Modern virus isolates showed reduced replication in lung organoids compared to the historical isolate, which convincingly explains why recent cases of human influenza caused by clade 2.3.4.4b viruses resulted in mild disease.

Furthermore, the ability of modern isolates to counteract the human IFN system may contribute to the reduction in disease severity seen with clade 2.3.4.4b viruses.
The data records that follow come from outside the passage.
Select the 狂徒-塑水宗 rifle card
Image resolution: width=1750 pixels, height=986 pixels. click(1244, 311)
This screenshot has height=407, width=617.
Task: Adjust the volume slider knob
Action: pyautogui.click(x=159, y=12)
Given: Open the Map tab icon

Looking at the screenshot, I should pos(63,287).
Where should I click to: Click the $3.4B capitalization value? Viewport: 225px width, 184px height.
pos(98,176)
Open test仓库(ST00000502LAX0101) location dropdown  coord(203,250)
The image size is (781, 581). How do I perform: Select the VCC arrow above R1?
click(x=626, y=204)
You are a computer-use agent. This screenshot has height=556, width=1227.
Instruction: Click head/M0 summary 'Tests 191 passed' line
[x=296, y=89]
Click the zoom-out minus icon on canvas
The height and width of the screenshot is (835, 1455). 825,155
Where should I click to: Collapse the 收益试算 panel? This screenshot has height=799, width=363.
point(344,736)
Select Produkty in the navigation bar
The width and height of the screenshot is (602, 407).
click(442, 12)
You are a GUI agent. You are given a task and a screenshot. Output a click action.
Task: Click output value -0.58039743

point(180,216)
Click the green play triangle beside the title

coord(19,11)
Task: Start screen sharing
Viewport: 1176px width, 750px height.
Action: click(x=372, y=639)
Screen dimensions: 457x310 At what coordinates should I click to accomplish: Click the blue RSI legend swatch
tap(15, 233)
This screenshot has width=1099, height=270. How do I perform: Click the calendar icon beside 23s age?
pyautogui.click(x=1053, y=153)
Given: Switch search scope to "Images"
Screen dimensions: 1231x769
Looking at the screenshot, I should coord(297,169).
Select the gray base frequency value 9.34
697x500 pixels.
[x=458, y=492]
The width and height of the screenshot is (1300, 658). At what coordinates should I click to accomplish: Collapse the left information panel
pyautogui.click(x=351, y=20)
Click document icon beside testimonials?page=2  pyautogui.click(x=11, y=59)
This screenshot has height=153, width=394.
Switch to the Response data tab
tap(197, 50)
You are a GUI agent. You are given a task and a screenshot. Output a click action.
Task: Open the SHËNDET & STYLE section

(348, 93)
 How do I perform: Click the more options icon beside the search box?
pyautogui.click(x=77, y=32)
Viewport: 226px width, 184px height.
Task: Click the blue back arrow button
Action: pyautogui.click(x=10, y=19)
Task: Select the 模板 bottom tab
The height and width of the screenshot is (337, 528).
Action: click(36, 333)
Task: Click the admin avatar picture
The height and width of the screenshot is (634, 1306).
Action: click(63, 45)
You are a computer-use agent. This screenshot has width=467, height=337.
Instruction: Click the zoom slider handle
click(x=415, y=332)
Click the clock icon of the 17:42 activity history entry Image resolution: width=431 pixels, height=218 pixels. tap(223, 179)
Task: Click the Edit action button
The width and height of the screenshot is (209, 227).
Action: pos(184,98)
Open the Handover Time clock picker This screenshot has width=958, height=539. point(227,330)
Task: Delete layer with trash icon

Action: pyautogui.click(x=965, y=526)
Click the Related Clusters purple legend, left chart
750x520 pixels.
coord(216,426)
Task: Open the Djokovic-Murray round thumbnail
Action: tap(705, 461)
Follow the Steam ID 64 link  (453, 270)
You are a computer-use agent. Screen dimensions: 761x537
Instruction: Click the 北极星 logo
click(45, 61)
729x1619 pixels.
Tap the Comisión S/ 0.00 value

The historical isolate induced significantly higher ISG induction, whereas modern isolates induced reduced induction despite detectable viral replication.

Overall, HPAI H5N1 clade 2.3.4.4b viruses currently circulating in cattle and other mammals appear to cause less severe disease in humans than historical HPAI viruses; however, they should be continuously monitored for changes affecting their transmissibility and pathogenicity.

Chronological review of significant global HPAI outbreaks

1878: First description of bird flu as a “poultry plague” in northern Italy, identified as an infectious disease causing high mortality in poultry.

1959: First known outbreak of H5N1 virus in Scotland affecting chickens.

1997: H5N1 first infects people in Hong Kong, causing 18 infections and 6 deaths; To control the epidemic, approximately 1.3 million chickens are being slaughtered.

2003: Re-emergence of H5N1 virus in humans, cases reported in China and widespread outbreaks in poultry in several Asian countries.

2004: H5N1 is spreading to additional Asian countries, leading to significant outbreaks in poultry and human infections, with significant cases in Vietnam and Thailand.

2005: H5N1 detected in migratory birds at Qinghai Lake in China; the virus spread to Europe, the Middle East and Africa through bird migration.

2006: H5N1 reaches India, North Africa and Europe, causing epidemics in wild bird and domestic poultry populations.

2007: Significant outbreaks of the H5N1 virus are occurring in countries such as Japan, the United Kingdom and Saudi Arabia, affecting both poultry and wild birds.

2008–2019: Multiple HPAI outbreaks worldwide, with different subtypes (e.g. H5N8, H7N9), causing infections in birds and sporadic cases in humans, particularly in Asia.

2020–2024: H5N1 clade 2.3.4.4b becomes dominant, causing widespread outbreaks among wild birds and poultry in Asia, Europe, Africa and the Americas; human cases are still rare but are being closely monitored.